In terms of batch size, with a ResNet-50 backbone for Faster R-CNN, I was restricted to using a batch size of 9 due to GPU memory limitations. However, with MobileNetV3, a higher batch size, 36 instead of 18, resulted in a higher mAP score on the validation set when using lower learning rates. Using a batch size of 64 instead of 32 also resulted in the highest mAP score out of the YOLOv4 experiments when using a learning rate of 0.0005 with a batch size of 64. It makes sense that a higher batch size, up to a point, would yield better results, as the gradient step is averaged over more samples.

In addition to mAP score, time to finetune and evaluate the models is an important consideration. However, since I ran all experiments on Google Colaboratory, it is difficult to compare the models on finetuning and evaluation time, as the amount of resources allocated is unpredictable, so even finetuning the same model multiple times took quite different amounts of time to finetune each time.

Based on the mAP scores on the validation set in the tables above, the best performing Faster R-CNN model is with a ResNet-50 backbone, batch size of 9, and learning rate of 0.00005 and the best performing YOLOv4 model is with a batch size of 64 and learning rate of 0.0005. The results of evaluating these two models on the test set is below.

mAP on Test Set for Best Performing Models
Model mAP on Test Set
Faster R-CNN with ResNet-50 37.6%
YOLOv4 44.27%
AP on each Object Class for Best Performing Models
Object Class Model AP on Test Set
pedestrian Faster R-CNN with ResNet-50 64.5%
YOLOv4 62.97%
rider Faster R-CNN with ResNet-50 55.5%
YOLOv4 49.98%
car Faster R-CNN with ResNet-50 80.4%
YOLOv4 80.93%
truck Faster R-CNN with ResNet-50 65.6%
YOLOv4 63.04%
bus Faster R-CNN with ResNet-50 68.2%
YOLOv4 64.83%
train Faster R-CNN with ResNet-50 0%
YOLOv4 2.16%
motorcycle Faster R-CNN with ResNet-50 50.1%
YOLOv4 49.69%
bicycle Faster R-CNN with ResNet-50 54.6%
YOLOv4 58.12%
traffic light Faster R-CNN with ResNet-50 63.3%
YOLOv4 60.23%
traffic sign Faster R-CNN with ResNet-50 68.7%
YOLOv4 73.04%
other person Faster R-CNN with ResNet-50 0%
YOLOv4 0.26%
other vehicle Faster R-CNN with ResNet-50 17.6%
YOLOv4 9.14%
trailer Faster R-CNN with ResNet-50 0%
YOLOv4 1.12%

As expected, YOLOv4 outperforms Faster R-CNN on the test set, achieving about 7% higher mAP score on the test set, which is in line with comparisons of these two models on datasets like COCO, for example [10]. In terms of AP for each object class, YOLOv4 and Faster R-CNN achieve quite similar scores for each object class, performing fairly well on most classes, except train, other person, other vehicle, and trailer.

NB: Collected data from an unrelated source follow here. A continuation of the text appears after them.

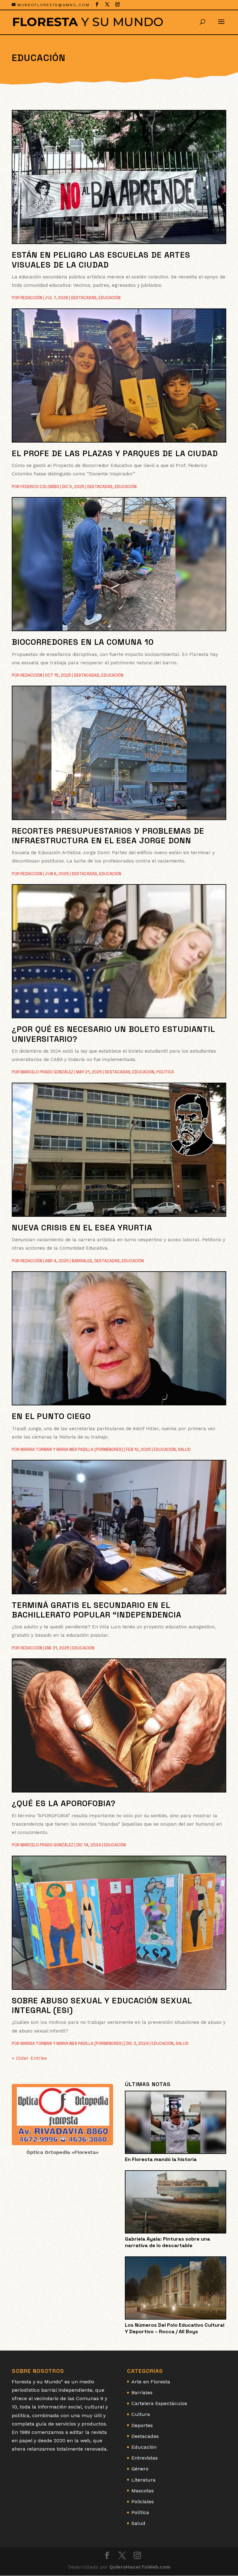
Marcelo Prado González (46, 1072)
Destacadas (83, 297)
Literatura (143, 2480)
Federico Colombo (39, 486)
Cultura (140, 2414)
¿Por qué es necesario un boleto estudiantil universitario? (113, 1034)
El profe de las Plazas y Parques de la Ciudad (115, 453)
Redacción (31, 297)
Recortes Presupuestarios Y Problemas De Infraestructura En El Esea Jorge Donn (108, 836)
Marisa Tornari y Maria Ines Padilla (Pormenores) (71, 1449)
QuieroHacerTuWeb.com (139, 2567)
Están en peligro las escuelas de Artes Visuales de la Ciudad (101, 260)
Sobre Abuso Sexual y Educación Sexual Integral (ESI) (102, 2005)
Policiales (142, 2501)
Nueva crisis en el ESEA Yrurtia (82, 1227)
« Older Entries (29, 2058)
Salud (184, 1449)
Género (139, 2469)
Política (165, 1072)
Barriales (82, 1261)
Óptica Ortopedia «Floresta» (62, 2152)
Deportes (142, 2425)
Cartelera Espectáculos (159, 2403)
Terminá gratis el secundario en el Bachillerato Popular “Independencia (96, 1610)
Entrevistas (144, 2458)
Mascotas (142, 2491)
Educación (110, 297)
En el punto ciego (51, 1416)
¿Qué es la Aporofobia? (64, 1803)
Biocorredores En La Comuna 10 (83, 642)
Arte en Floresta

For both models, the AP for each object class seems to roughly correlate with the number of times an object from that class appears in images in the dataset. For example, the object classes with the lowest number of appearances in the dataset, each appearing less than 1,000 times, are train, other person, other vehicle, and trailer, which are the same classes that both models performed the worst on. Further, both models performed the best on detecting cars, which appear in the dataset far more than any other object class, specifically 803,540 times. This pattern makes sense, as the model can learn to better detect an object when it has more examples of that object, or in other words, that object occurs more often in the dataset. Augmenting the Berkeley DeepDrive dataset with more images for classes like trailer or train, for example, which appear in very few images, by either adding new images or transformations of the existing images in the dataset with these types of objects, could help improve both models’ ability to detect these types of objects.

Overall, I learned a lot while doing this project. I gained a better understanding of how different object detection models work, how to finetune multiple object detection models, and evaluation of object detection (i.e., mAP, IoU, etc.).